RECORDS SUPPLIED ▸
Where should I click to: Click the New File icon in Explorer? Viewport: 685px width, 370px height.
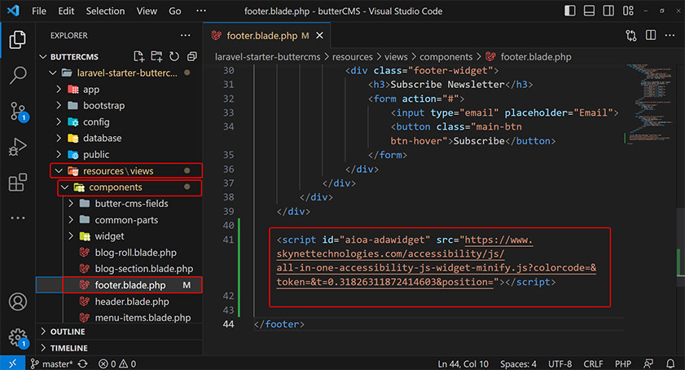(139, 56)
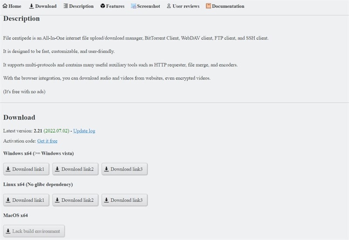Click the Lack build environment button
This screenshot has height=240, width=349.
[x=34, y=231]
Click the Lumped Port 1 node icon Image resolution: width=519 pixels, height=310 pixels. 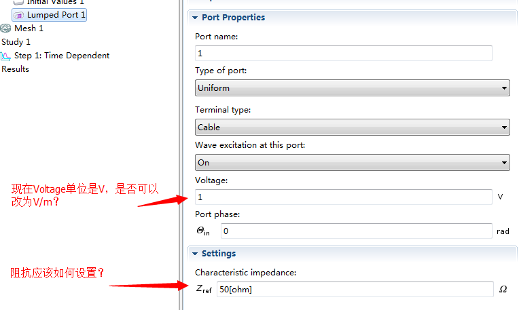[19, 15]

WHAT IS EXPECTED ▸
Please copy the lines word for word, beginning with the first one and stopping after the line that has "[x=34, y=231]". Leave the pictures out of your copy.

WRITTEN RESPONSE ▸
Where should I click to: Click the New File icon in Explorer? Viewport: 685px width, 370px height.
(139, 56)
Click the Lack build environment button
This screenshot has height=240, width=349.
[x=34, y=231]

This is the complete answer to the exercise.